_BRANO DA LEGGERE_
Quindi mi chiedo: uno sfigato come me potrebbe avere successo di approccio sociale in una situazione del genere? Quali schemi bisogna seguire per conquistare una/un ragazza/o? Quale algoritmo ideale può permettermi di avere una relazione?
L’amore come condizione sociale è una scienza…ehm pardon… una realtà moderna: fino alle prime decadi del secolo scorso ci si sposava soprattutto per combinazioni familiari, cosa che succede ancora in molte culture. I matrimoni combinati erano lo schema sociale sul quale si basava la creazione di una relazione di coppia. Attualmente (prima che i social network e Maria de Filippi ci lobotomizzino!) in qualsiasi realtà sociale si può seguire un percorso di corteggiamento basato sulle applicazioni sociologiche di alcuni principi di fisica teorica dove i movimenti e le strategie dipenderanno dalla capacità di valutazione e movimento dell’osservatore che sarà in un primo stadio il corteggiatore e in un secondo tempo anche il corteggiato…
Tali applicazioni matematiche e fisiche servono solo per spiegare e correggere il proprio approccio sociale, magari eliminando l’insicurezza. L’algoritmo seguirà un percorso lineare tipico di una normale e comune situazione comportamentale nella ricerca dell’altra metà… quindi se seguite gli schemi della De Filippi e pensate di saper corteggiare solo davanti ad un pc queste situazioni non fanno per voi, anche perché, purtroppo, queste applicazioni seguono lo schema classico del corteggiamento escludendo le apparenze e basandosi sulle proprie capacità infrarelazionali… dico purtroppo perché se si è fighi e/o famosi e/o lo si fa credere è tutto molto più semplice!
2. Algoritmo
Un qualsiasi approccio nei confronti di una persona interessata (o interessante) ha i suoi sviluppi temporali in rapporto al fine e alla tipologia dell’obiettivo per cui si vuol corteggiare. Tali approcci possono essere estesi nel breve periodo, come ad esempio al fine di ottenere un rapporto sessuale senza vincoli successivi; oppure si intraprende una carriera periodale molto più estesa per un corteggiamento formale, come ad esempio riuscire ad intraprendere una storia con una ragazza per la quali si ha una cotta pazzesca; oppure nel lungo periodo ci si incammina in un iter di corteggiamento con obiettivo il fidanzamento e via di seguito.
In ogni caso si parte da una posizione di partenza o arbitraria dalla quale ci si muove secondo i classici schemi di ricerca, corteggiamento, raggiungimento del fine.

_RECORD FORNITI_
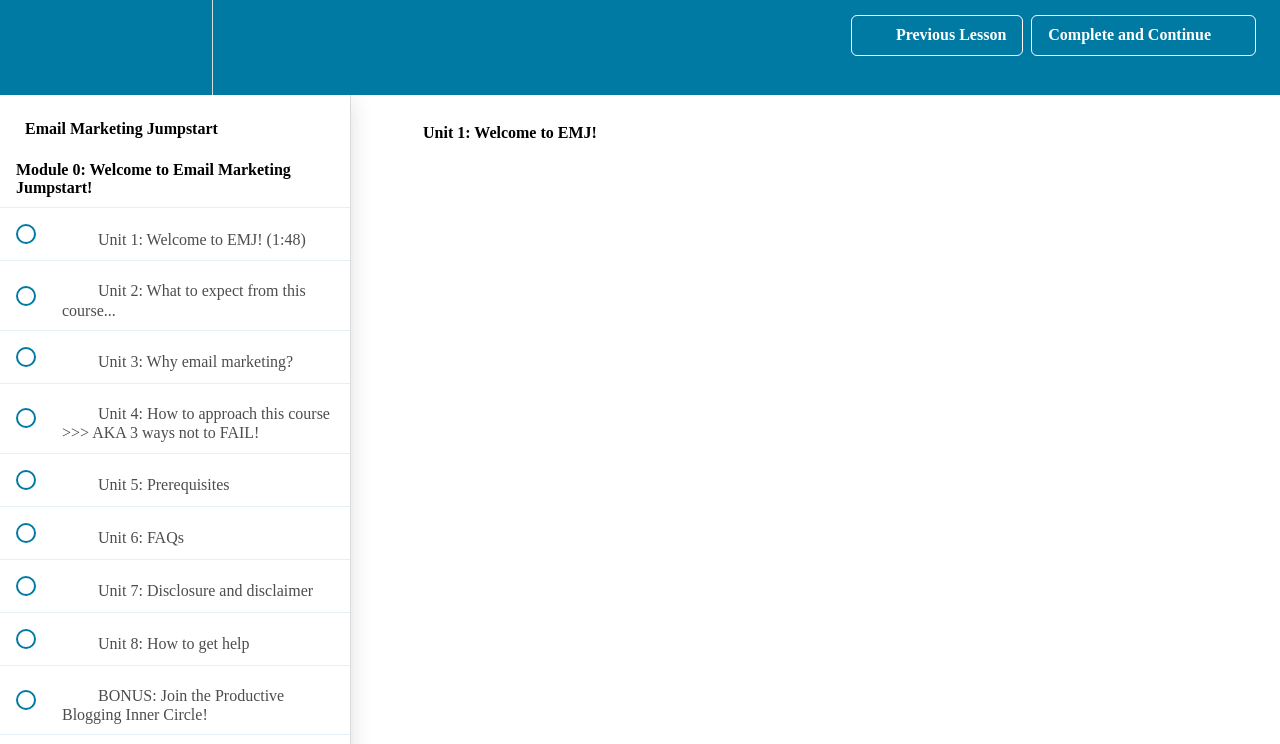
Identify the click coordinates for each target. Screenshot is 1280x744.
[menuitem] (175, 47)
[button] (37, 47)
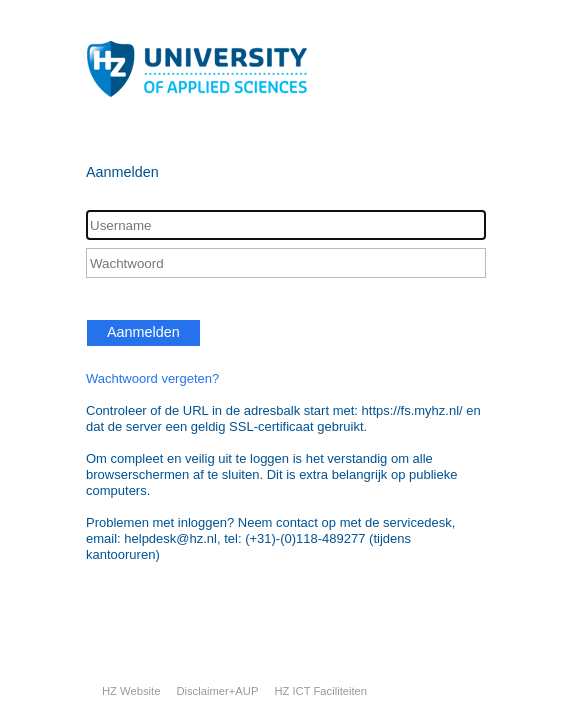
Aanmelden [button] (143, 332)
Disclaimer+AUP (217, 691)
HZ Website (131, 691)
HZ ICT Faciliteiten (320, 691)
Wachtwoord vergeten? (152, 378)
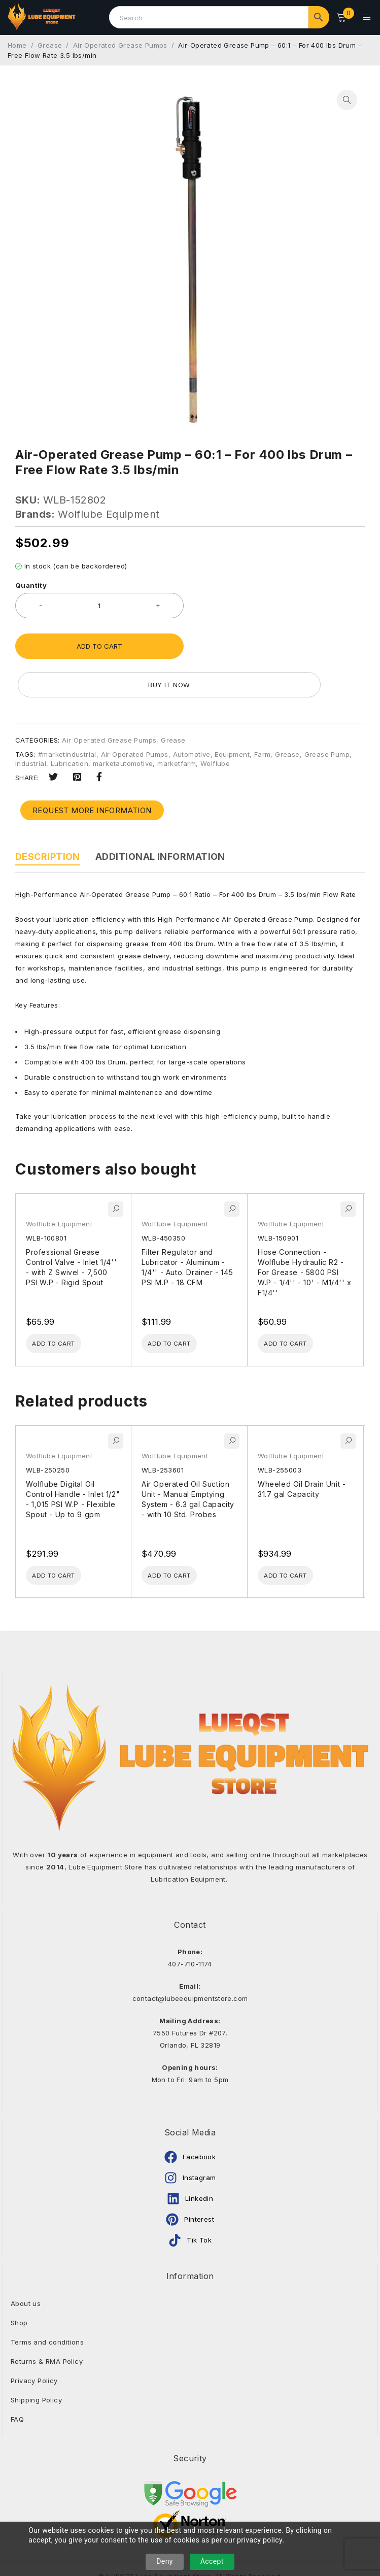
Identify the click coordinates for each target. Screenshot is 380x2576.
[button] (347, 97)
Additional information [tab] (160, 815)
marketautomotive (123, 722)
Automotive (192, 713)
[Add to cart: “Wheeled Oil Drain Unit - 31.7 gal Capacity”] (296, 1537)
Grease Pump (327, 713)
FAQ (17, 2382)
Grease (50, 42)
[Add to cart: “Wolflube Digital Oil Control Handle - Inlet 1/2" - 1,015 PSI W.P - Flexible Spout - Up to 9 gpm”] (64, 1537)
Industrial (30, 722)
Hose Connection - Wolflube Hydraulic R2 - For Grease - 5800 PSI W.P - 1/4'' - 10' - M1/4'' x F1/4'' (305, 1230)
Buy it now (280, 643)
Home (17, 42)
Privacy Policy (34, 2343)
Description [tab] (47, 815)
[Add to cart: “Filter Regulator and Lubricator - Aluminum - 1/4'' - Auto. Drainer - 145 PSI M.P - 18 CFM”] (180, 1303)
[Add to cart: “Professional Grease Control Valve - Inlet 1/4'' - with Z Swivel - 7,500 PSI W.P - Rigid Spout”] (64, 1303)
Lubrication (69, 722)
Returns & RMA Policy (47, 2324)
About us (26, 2266)
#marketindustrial (67, 713)
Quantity (31, 582)
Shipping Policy (36, 2363)
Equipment (232, 713)
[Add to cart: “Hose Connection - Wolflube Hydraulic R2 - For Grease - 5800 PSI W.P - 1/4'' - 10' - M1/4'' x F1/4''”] (296, 1303)
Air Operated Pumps (134, 713)
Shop (19, 2286)
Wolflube (215, 722)
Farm (262, 713)
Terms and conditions (47, 2305)
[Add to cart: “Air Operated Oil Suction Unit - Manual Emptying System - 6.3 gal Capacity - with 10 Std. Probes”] (180, 1537)
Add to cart (99, 643)
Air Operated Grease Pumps (120, 42)
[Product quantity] (99, 602)
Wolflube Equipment (108, 511)
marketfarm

_ESERCIZIO_
Nel brano, quale schema sociale era alla base della creazione di una relazione di coppia fino alle prime decadi del secolo scorso? Per favore, rispondi basandoti soltanto sul brano.

_SOLUZIONE_
I matrimoni combinati.